Masters of Business Online 2009
On Wednesday, I attended the Masters of Business Online put on by Jim Brown of EverEffect. First, I have to give Jim absolute kudos on this event. While one-day industry events costs thousands of dollars in Chicago, New York or San Jose… this event was one of the best Online Marketing Conference I’ve ever been to at a fraction of the cost.
There were three tracks, Planning and Measuring, Engaging the User and Beyond the Website. As someone who’s intrigued beyond the website, I mostly attended Track 3 with the exception of David Castor’s presentation on The Legal Landscape of Corporate Blogging. David and his firm is helping me to write my chapter on the legalities of corporate blogging (coming next year!).

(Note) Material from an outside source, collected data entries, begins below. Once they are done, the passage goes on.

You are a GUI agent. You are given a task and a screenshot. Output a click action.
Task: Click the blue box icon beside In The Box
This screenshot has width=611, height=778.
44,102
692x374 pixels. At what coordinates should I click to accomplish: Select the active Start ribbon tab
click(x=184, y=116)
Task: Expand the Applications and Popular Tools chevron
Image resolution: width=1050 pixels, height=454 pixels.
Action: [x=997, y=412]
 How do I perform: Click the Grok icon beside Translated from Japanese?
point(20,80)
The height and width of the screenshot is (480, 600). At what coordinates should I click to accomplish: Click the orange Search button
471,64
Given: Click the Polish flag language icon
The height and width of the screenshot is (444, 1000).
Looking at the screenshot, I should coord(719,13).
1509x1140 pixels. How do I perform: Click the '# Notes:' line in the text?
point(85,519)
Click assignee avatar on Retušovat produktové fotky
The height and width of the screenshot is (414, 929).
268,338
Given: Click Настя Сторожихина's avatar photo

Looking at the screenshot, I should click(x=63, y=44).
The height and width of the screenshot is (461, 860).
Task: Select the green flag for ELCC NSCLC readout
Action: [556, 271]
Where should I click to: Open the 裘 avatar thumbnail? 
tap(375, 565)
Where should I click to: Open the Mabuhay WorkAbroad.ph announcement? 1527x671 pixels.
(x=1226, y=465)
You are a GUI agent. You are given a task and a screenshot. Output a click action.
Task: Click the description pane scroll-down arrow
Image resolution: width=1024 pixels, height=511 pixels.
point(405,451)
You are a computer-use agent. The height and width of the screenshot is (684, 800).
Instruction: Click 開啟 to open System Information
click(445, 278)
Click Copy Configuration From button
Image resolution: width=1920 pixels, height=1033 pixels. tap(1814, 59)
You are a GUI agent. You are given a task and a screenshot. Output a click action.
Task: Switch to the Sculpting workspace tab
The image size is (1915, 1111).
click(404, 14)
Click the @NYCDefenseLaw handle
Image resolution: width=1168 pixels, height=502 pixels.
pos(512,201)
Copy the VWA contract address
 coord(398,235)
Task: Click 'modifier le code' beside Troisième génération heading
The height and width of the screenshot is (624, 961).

Jeremy Dearringer did an amazing job of educating the audience on external links and their weight and impact on search engine ranking. Jeremy’s firm has been working for one of my key clients on improving their ranking and their work has been nothing short of amazing. I know I tout Indy businesses quite a bit, but Slingshot SEO is well known as a top contender in the country when it comes to their knowledge of search algorithms, on-site and off-site optimization. I’ve invited Jeremy to do an upcoming post on poor backlinking and how it can negatively impact your search ranking.
Jim Brown did a presentation on Proving and Improving ROI in paid search and I finally figured out why I’ve been pouring money down the toilet with pay-per-click marketing. Limiting content to only search engine result pages, setting hours for ads to run, applying negative keywords, and writing an ad that compels people to click were all in this incredible presentation. Jim owes us some posts here at The Marketing Technology Blog and we’re going to explore many more conference opportunities together!
Susan Delz was in from Florida for Ion Interactive. Ion Interactive has an incredible niche in the market – building high conversion landing pages for companies. Some of their results are absolutely incredible and, at times, counter to some of the advice you’ll hear from industry leaders. I don’t have Susan’s latest deck, but here’s a presentation from earlier this year:
I closed out the day being the antagonist on a panel with Thomas Heed from EverEffect, Jacob Lefler from the Basement, Duncan Alney from Firebelly, Chris Lucas from Formspring and Kyle Lacy from Brandswag. At times, I just simply took the argument side (spam = good, wasted visitors = good, insincere social media participation = good) but I couldn’t get a rise out of anyone but Thomas Heed! I thought it was supposed to be a debate… perhaps Doug did a debate fail!
If you were in attendance, I’ll make some things clear:
- I still think getting a lot of bad visitors, visitors who don’t convert, is better than getting no visitors. Exposure to your blog, your brand, etc. is always a good thing. I don’t know that there’s such a thing as a bad visitor. My job as a marketer is to improve the targeting and the conversions of the audience coming to my site… but I’ll never work on avoiding visitors.
- I don’t like working with companies that fake social media and I believe they put their brand at risk. However, if they want to buy crappy third party content and post it on their corporate blog and it increases conversions and traffic, who am I to argue? My only advice would be that companies who sincerely participate in social media will get genuinely better results than those who don’t.
- I said it there and I’ll say it again, Social Media is not the cure-all. Someone got a chuckle out of making a Yellow Pages joke there… some people still use the Yellow Pages to find businesses. In fact, I’d go out on a limb and say for some very specific industries, the Yellow Pages may outperform social media. Different strokes for different folks.
- Internet Marketing Consultants should not be selling technology, they should be working hard to identify the core problem. If social media can alleviate some of the problems, then finding the right technology for the problem is the answer. Too many online marketers sell their technology first… and ignore the problem. At times it’s like bringing a box of band-aids to a car crash.
I invite all my social media panelists to throw a blog post up here on their experience at MBO. I thought it was a homerun!